■ EXERCISE AIM:
Quote the listing word for word, starting at the line that contains "Where should I" and ending with the last line of the listing. Omit the pictures from your answer.

■ DATASET EXTRACT:

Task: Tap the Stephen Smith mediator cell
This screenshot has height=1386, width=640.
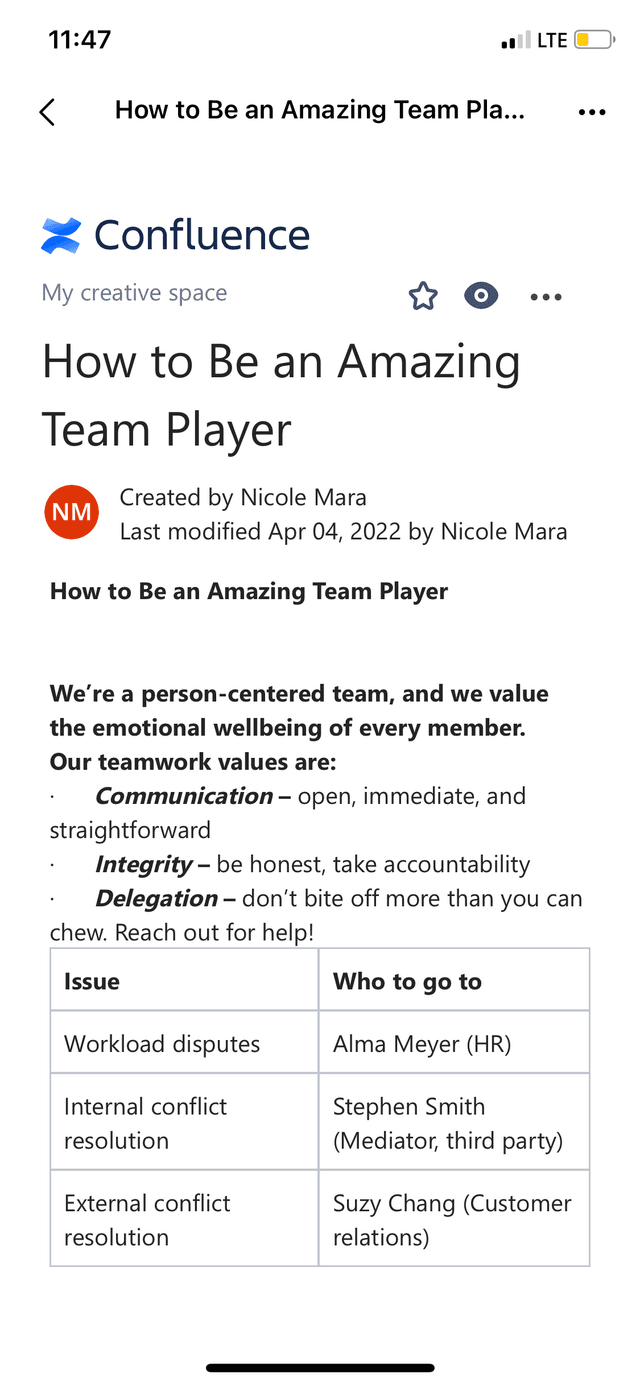Action: coord(454,1123)
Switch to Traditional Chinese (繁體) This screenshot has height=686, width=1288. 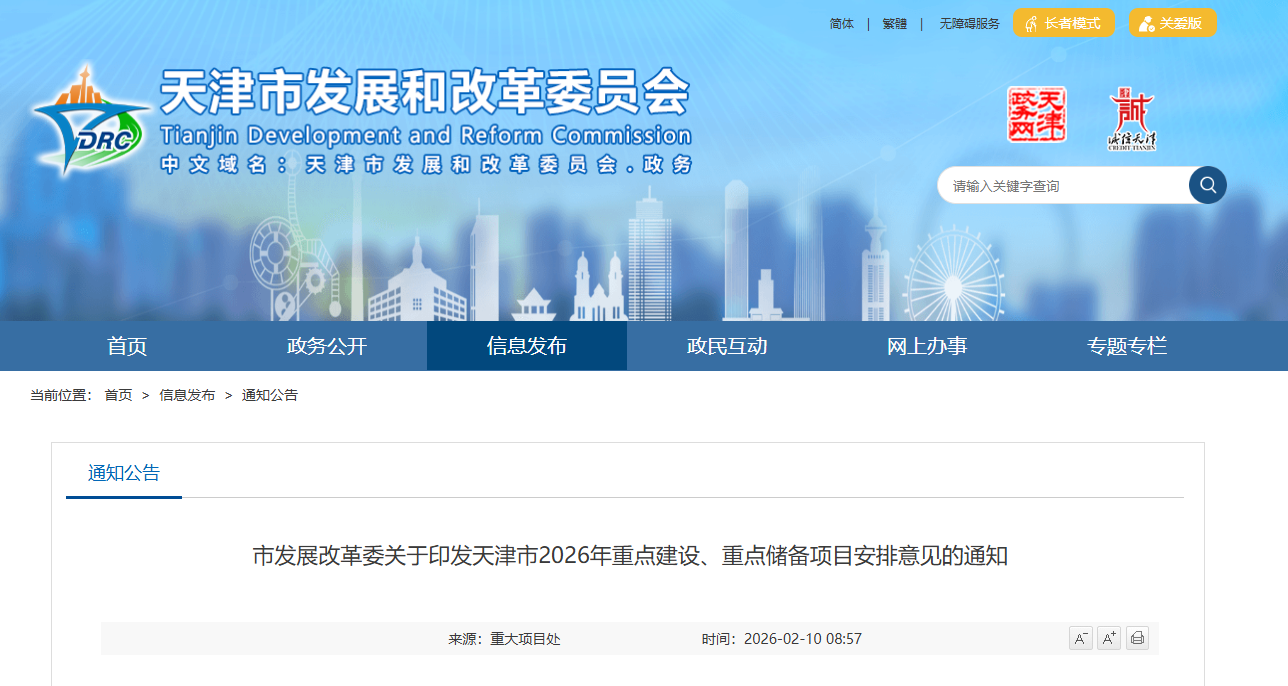pyautogui.click(x=895, y=24)
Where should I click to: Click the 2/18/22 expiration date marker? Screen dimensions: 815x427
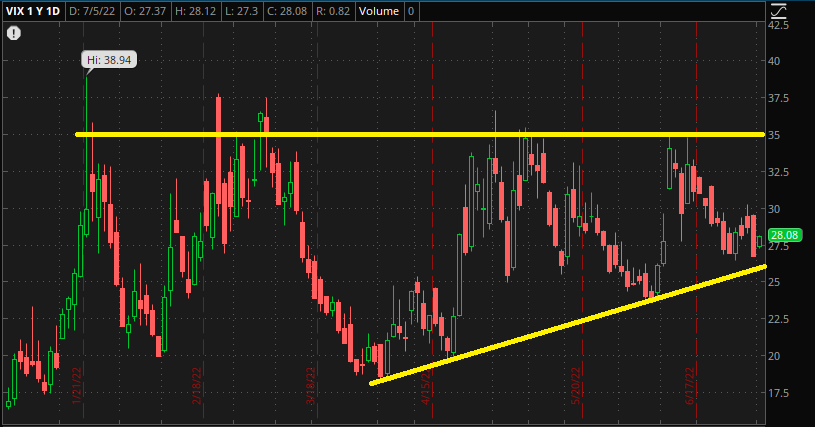click(196, 386)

■ REPLY TO THE TASK:
Where should I click to: Click the 2/18/22 expiration date marker? Screen dimensions: 815x427
click(196, 386)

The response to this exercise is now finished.